On July 5, Geetika’s father shared good news—his daughter was doing better after taking the prescribed medication. That same day, the Trust guided Kanish, who had just received his disability certificate, on applying for government benefits in Tamil Nadu.
On July 6, FOP Trust India arranged for Kanish’s consultation at Amara Hospital. The team coordinated with the hospital to cover the consultation fee.
July 7 marked Kanish’s in-person visit with Dr. Vrisha Madhuri. She examined him and advised using molded shoes with heel raise to support his walking. Also on that day, Khushal Singh had an online consultation. Dr. Vrisha addressed his father’s questions and advised continuing the current medication. She scheduled a follow-up for the next week.
Later that day, FOP Trust India visited Tamil Nadu State Level Children’s Hospital in Egmore, Chennai. They met the Director and department heads of Orthopedics and Genetics. The hospital agreed to refer children with suspected FOP cases—an important step toward faster diagnosis.

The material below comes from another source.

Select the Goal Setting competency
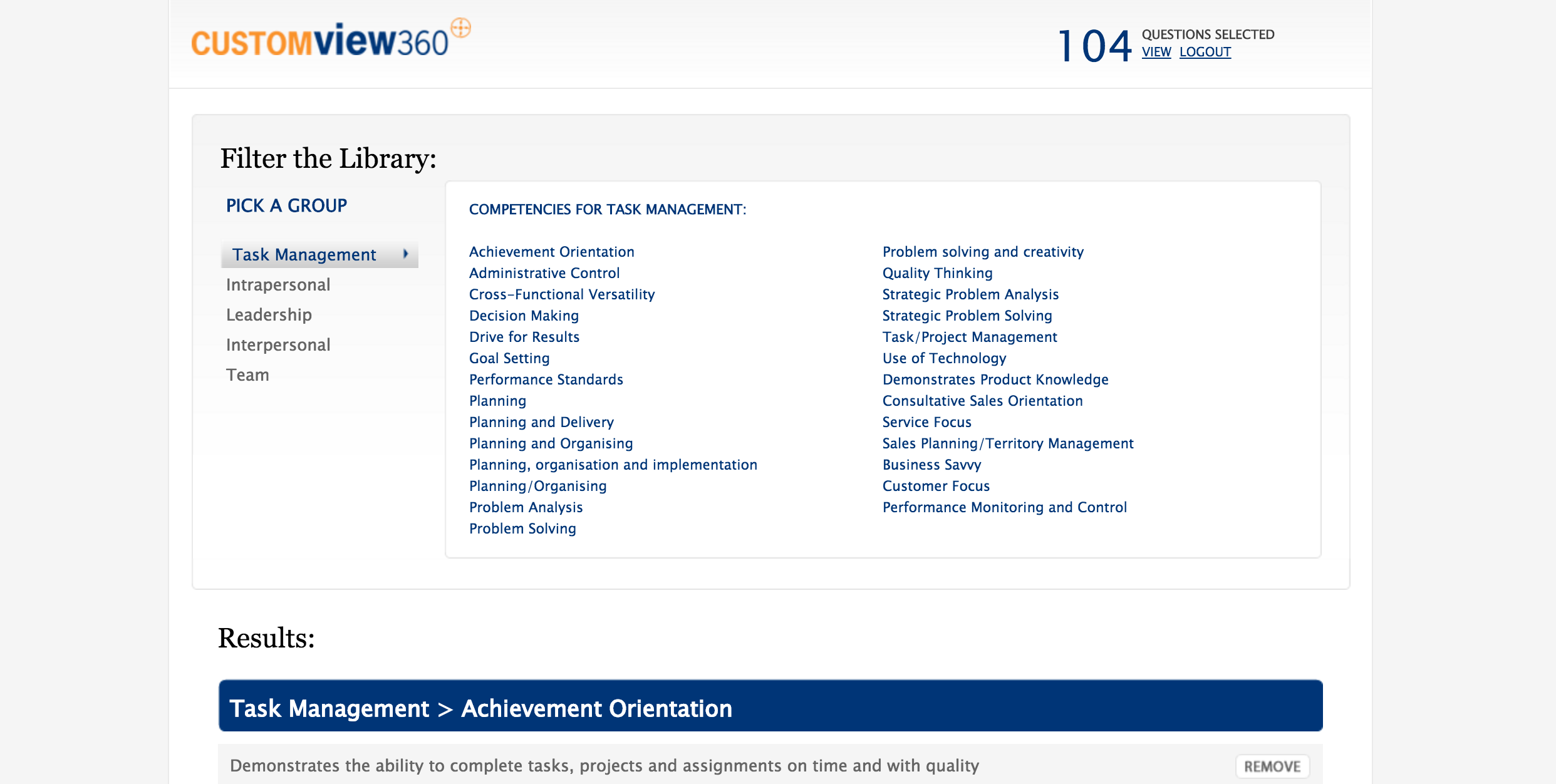 [509, 358]
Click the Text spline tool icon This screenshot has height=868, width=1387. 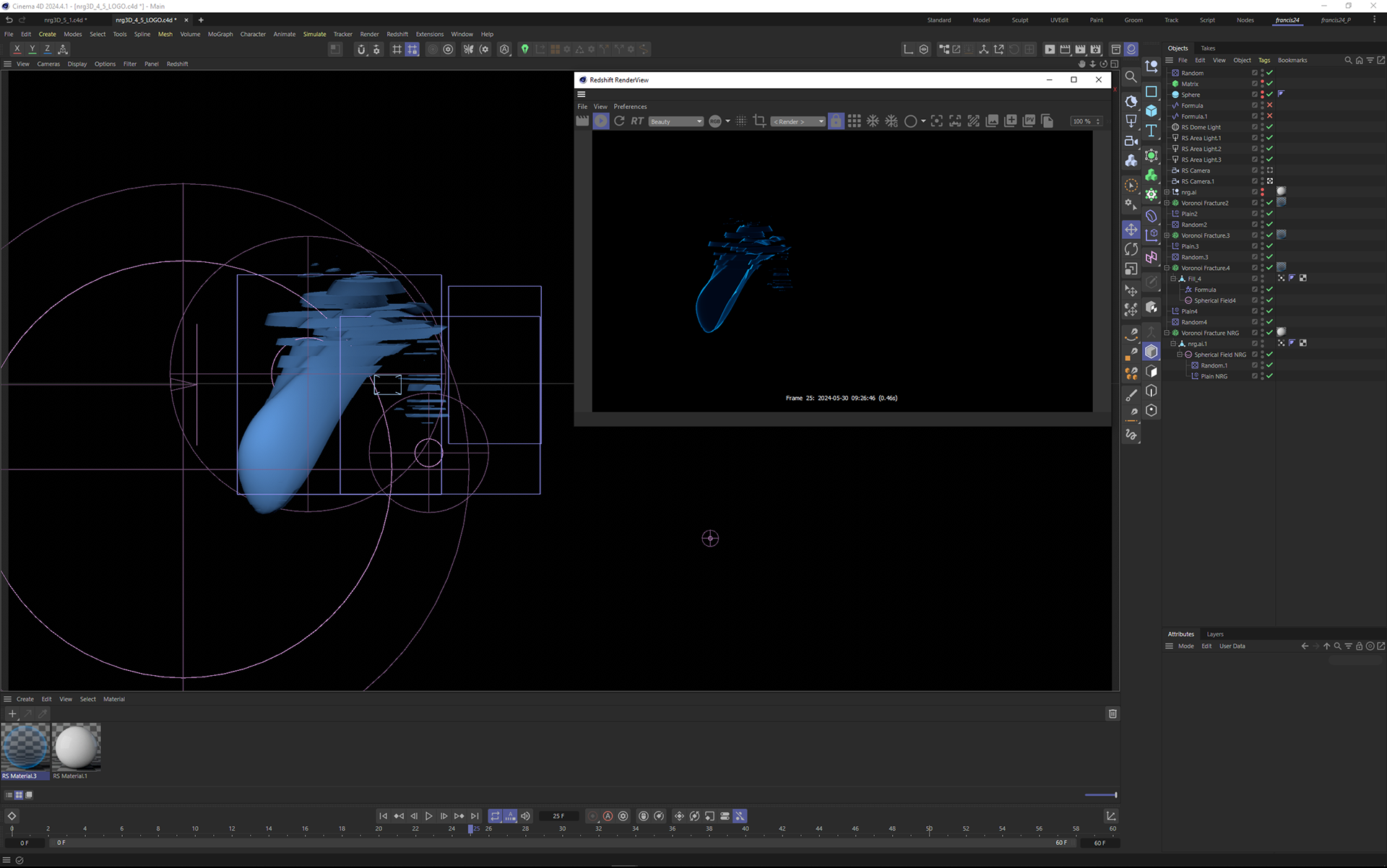point(1151,130)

On July 10, two more children reached out during flare-ups. Ashik from Chennai had swelling in his elbow. After an assessment, Dr. Vrisha prescribed medication and set a review after five days. Devananda from Kerala also experienced a flare-up and received prompt care advice and prescriptions.
These updates show how fast action, expert advice, and steady support can make life better for children with FOP. Whether arranging a consultation or sharing a care tip, FOP Trust India remains focused on practical, family-centered care.